* _WHAT TO PRODUCE_: Your response should consist of the records, reproduced exactly.

Stored items
• • • • • • •
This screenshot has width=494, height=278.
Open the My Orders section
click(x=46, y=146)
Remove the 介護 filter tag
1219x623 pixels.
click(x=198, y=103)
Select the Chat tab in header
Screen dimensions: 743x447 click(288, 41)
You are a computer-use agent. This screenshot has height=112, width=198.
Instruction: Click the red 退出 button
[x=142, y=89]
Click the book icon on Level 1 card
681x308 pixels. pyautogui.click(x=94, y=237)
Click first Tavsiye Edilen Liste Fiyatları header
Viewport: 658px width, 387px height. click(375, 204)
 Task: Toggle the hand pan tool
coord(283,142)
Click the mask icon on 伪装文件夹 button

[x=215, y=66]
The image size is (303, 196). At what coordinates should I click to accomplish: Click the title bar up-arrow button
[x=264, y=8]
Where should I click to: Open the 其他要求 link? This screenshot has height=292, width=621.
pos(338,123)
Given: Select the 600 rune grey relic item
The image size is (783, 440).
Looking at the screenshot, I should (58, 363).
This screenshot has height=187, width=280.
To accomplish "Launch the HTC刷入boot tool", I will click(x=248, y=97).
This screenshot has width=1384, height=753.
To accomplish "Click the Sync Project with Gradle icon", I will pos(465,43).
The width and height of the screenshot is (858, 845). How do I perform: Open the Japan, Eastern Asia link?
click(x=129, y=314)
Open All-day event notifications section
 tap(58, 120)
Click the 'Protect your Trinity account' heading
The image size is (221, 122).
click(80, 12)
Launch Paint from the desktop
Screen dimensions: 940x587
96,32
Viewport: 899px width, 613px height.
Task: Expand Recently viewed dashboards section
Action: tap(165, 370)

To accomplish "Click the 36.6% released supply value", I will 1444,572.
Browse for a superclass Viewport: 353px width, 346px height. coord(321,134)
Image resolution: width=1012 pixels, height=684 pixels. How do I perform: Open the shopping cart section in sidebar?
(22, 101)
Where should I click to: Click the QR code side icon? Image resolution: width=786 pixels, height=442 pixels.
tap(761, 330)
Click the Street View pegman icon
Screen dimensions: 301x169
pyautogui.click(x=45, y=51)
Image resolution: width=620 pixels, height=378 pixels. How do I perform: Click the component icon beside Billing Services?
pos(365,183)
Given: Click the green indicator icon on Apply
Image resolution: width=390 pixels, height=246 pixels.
• • • • • • •
* _EXPECTED ANSWER_:
This screenshot has width=494, height=278.
Open the My Orders section
click(x=46, y=146)
Remove the 介護 filter tag
1219x623 pixels.
click(x=198, y=103)
Select the Chat tab in header
Screen dimensions: 743x447 click(288, 41)
You are a computer-use agent. This screenshot has height=112, width=198.
Instruction: Click the red 退出 button
[x=142, y=89]
Click the book icon on Level 1 card
681x308 pixels. pyautogui.click(x=94, y=237)
Click first Tavsiye Edilen Liste Fiyatları header
Viewport: 658px width, 387px height. click(375, 204)
 Task: Toggle the hand pan tool
coord(283,142)
Click the mask icon on 伪装文件夹 button

[x=215, y=66]
The image size is (303, 196). At what coordinates should I click to accomplish: Click the title bar up-arrow button
[x=264, y=8]
Where should I click to: Open the 其他要求 link? This screenshot has height=292, width=621.
pos(338,123)
Given: Select the 600 rune grey relic item
The image size is (783, 440).
Looking at the screenshot, I should (58, 363).
This screenshot has height=187, width=280.
To accomplish "Launch the HTC刷入boot tool", I will click(x=248, y=97).
This screenshot has width=1384, height=753.
To accomplish "Click the Sync Project with Gradle icon", I will pos(465,43).
The width and height of the screenshot is (858, 845). How do I perform: Open the Japan, Eastern Asia link?
click(x=129, y=314)
Open All-day event notifications section
 tap(58, 120)
Click the 'Protect your Trinity account' heading
The image size is (221, 122).
click(80, 12)
Launch Paint from the desktop
Screen dimensions: 940x587
96,32
Viewport: 899px width, 613px height.
Task: Expand Recently viewed dashboards section
Action: tap(165, 370)

To accomplish "Click the 36.6% released supply value", I will 1444,572.
Browse for a superclass Viewport: 353px width, 346px height. coord(321,134)
Image resolution: width=1012 pixels, height=684 pixels. How do I perform: Open the shopping cart section in sidebar?
(22, 101)
Where should I click to: Click the QR code side icon? Image resolution: width=786 pixels, height=442 pixels.
tap(761, 330)
Click the Street View pegman icon
Screen dimensions: 301x169
pyautogui.click(x=45, y=51)
Image resolution: width=620 pixels, height=378 pixels. How do I perform: Click the component icon beside Billing Services?
pos(365,183)
Given: Click the green indicator icon on Apply
Image resolution: width=390 pixels, height=246 pixels.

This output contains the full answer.